Kenan Karaman yüzünden Güven’in UEFA kadrosuna yazılamaması yanında, kalite düzeyi Güven lehine olmasına rağmen kulübede beklemek zorunda kaldı. Ve sanki Larin için bir alternatifmiş gibi lanse edilerek ve Larin ile anlaşma yapılamaya bilinir gibi bir ortamın yaratılması da cabası… İki sol bek varken ve çıkış yapması beklenen alt yapı oyuncun Rıdvan varken bir sol bek transferi neye gör kime göre yapıldı anlamak zor.

En önemli sıkıntı, Rosier ‘in alınması yanında başka bir sağ bekin olmamasıdır. Cezalı veya sakat olduğunda muhakkak devşirme bir takviye yapılmakta ve sorun hem Ghezzal’ın oyun bütünlüğünün bozulasına hem de takımın oyun bütünlüğünün bozulmasına neden olmaktadır. Takım mühendisliği takımın geleneksel yapısına ve beklentiler üzerinden şekillenen değerlerine göre yapılır. Buradaki vizyon sadece kısa dönem başarı odaklı olmayıp uzun vadeli sürdürebilir başarı ve istikrarın yakalanması yönünde olmalıdır. Bu da takım bütünlüğünü 25 kişi üzerinden sağlamak ile olur. Tüm kulüplerimize baktığımızda aynı hataların defalarca yapıldığını görüyoruz. Bu da sorunun kültür odaklı bir kod farkından kaynaklandığını ortaya koymakta. Biz de egemen olan ‘rant’ kültürüdür.
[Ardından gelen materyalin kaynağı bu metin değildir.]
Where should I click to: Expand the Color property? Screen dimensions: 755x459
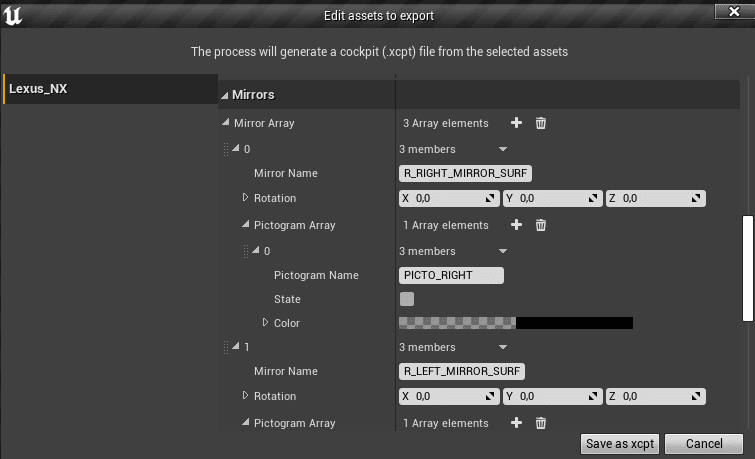[265, 322]
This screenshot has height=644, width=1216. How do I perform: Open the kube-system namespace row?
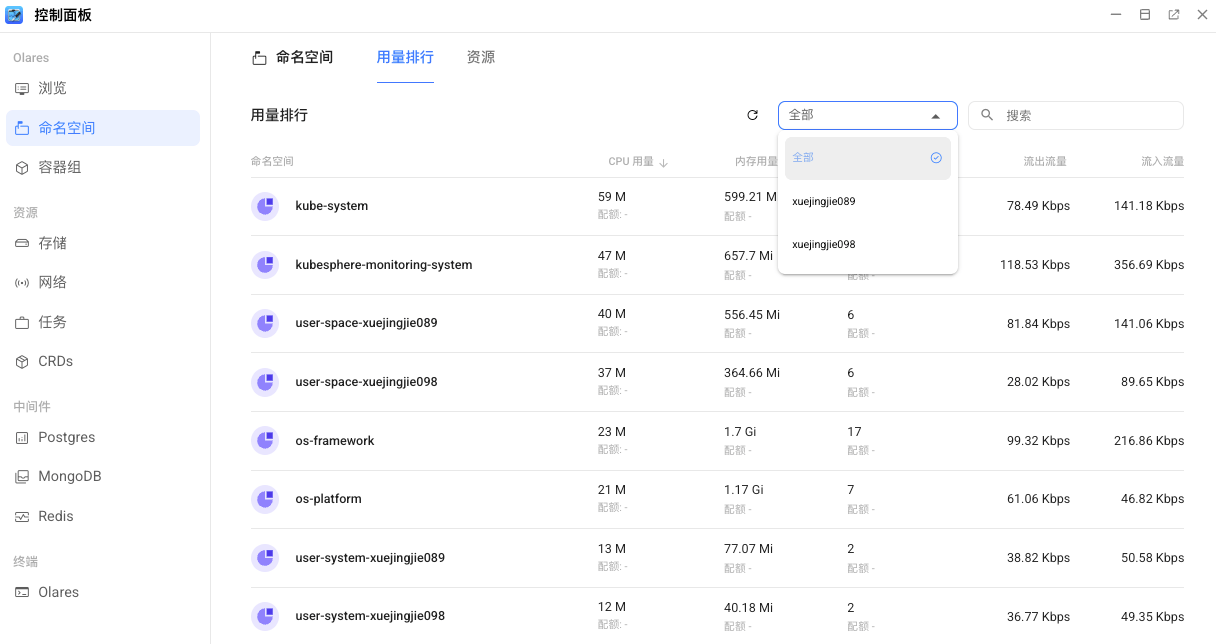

Cruyff ile bitirelim: Şimdiye kadar ne tür futbolcular aradığım anlaşılmıştır. Olağanüstü tekniğe sahip, görüşü geniş ve genelde üst derecede uzmanlaşmış futbolcular... Özellikle sonuncu nitelik, uzmanlaşma, zirvedeki futbolcularımızın alametifarikası fazladan yeteneği garantileyen niteliktir. Bu yeteneği, grubun emrine vermek yerine kullanmak gerekir. Ya da şöyle söyleyeyim: takımın çıkarına en büyük hizmet, öylesi yetenekli bir oyuncuyu en uygun, en iyi şekliyle kullanmaktır ve zirvenin esas numarası, elinizdeki tüm yetenekleri en avantajlı şekilde kullanırken bir yandan da iyi takım kurabilmektir.